__Text section__.
▬▬▬▬▬▬▬▬▬▬

As a short introduction I'm going to tell you, what kind of setup I have and what I want to achieve. After that I try to explain my problem. Since this is my first question on U&L I have to apologize for it being possibly strange. It's fairly long so maybe new users of BTRFS or Debian can benefit from my experiences or even use it as somewhat kind of a tutorial.

Basic hardware setup

I've got a mainboard and a CPU out of the Haswell generation with some RAM and two SSD.

(Note: To make a proper diagnosis I got nothing more connected together except these parts. If you need further information about these parts please feel free to ask for more details.)


I want to install Debian Jessie onto both SSD with BTRFS in mode RAID 1 mirroring both drives, so that if one fails I can still continue with the other in a degraded mode.

What I achieved yet

Since Jessie is the testing at the moment, I started a clean install with its predecessor Wheezy because I got problems with installation of the testing branch in the past. During the install I partitioned the first drive (say A) manually the following way:

  • only one single partition (containing all future mount points using all available space on the drive),
  • formatting in BTRFS and
  • leaving the swap partition.

The installation succeeded on A as expected and after that I upgraded to Jessie (by editing /etc/apt/sources.list and doing apt-get update && dist-upgrade. I performed a reboot. It showed well having Kernel 3.14-2-amd64 now.

▬▬▬▬▬▬▬▬▬▬

__Work instructions__.
• a. In the BTRFS RAID 1 post, which kernel version did the system show after the reboot?
• b. Carry on the BTRFS RAID 1 post, starting right after its last sentence.

Dataset entries:
▬▬▬▬▬▬▬▬▬▬

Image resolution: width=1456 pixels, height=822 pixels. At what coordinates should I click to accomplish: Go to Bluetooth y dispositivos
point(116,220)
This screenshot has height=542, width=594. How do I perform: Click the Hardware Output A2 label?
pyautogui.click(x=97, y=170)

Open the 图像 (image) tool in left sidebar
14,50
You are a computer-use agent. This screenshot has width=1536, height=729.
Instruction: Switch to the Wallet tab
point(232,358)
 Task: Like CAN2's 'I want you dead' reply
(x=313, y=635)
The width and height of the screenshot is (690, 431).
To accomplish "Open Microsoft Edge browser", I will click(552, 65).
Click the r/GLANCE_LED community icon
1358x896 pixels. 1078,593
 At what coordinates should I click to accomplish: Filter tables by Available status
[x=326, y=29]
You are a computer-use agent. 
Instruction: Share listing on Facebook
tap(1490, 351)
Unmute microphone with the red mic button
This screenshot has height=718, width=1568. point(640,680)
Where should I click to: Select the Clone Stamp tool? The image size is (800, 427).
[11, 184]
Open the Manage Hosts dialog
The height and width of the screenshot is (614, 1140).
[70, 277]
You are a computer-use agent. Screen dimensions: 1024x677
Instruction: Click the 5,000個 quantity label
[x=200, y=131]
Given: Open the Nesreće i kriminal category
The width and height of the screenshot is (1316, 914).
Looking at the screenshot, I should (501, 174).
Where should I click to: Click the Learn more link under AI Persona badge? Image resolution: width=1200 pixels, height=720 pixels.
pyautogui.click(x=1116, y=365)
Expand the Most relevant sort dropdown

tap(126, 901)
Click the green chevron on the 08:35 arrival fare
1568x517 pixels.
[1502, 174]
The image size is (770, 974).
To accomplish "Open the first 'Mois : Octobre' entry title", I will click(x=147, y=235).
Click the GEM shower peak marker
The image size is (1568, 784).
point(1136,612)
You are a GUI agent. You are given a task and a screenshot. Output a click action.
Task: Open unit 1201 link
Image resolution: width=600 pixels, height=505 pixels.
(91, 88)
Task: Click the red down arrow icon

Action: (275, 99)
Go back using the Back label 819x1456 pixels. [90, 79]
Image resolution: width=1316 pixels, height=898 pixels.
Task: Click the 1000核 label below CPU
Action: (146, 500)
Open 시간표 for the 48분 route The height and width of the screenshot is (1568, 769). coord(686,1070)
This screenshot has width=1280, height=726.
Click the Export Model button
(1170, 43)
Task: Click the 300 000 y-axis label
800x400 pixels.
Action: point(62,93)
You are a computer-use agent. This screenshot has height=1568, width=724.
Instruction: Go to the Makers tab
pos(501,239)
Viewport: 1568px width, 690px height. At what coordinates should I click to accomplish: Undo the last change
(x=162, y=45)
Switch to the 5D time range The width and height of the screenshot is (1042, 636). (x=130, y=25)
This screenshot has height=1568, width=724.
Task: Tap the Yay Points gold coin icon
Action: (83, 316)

▬▬▬▬▬▬▬▬▬▬

__Solved tasks__.
• a. Kernel 3.14-2-amd64.

• b.
After that I started preparing the other drive (say B). I copied the partition table of A with sfdisk -d /dev/sda > /tmp/ and dumped it back to B with sfdisk /dev/sdb < /tmp/

So now I was ready to add the device and perform the conversion to a RAID 1 with the following commands:

mount /dev/sda1 /mnt
btrfs device add /dev/sdb1 /mnt
btrfs balance start -dconvert=raid1 -mconvert=raid1 /mnt

Until here everything succeeded as I see a RAID 1 with btrfs filesystem show containing /dev/sda1 alias A and /dev/sdb1 alias B. Additionally blkid lists both drives with having same UUID and different UUID_SUB.

I left the mount points in /etc/fstab almost untouched by only adding some mount options relevant to the SSD:

UUID=01234567-89ab-cdef-0123-456789abcdef / btrfs  defaults,noatime,nodiratime,discard  0   1

After a restart the system booted into the OS fully. The above commands btrfs filesystem show and blkid still show the same results. RAID 1 seems to be running.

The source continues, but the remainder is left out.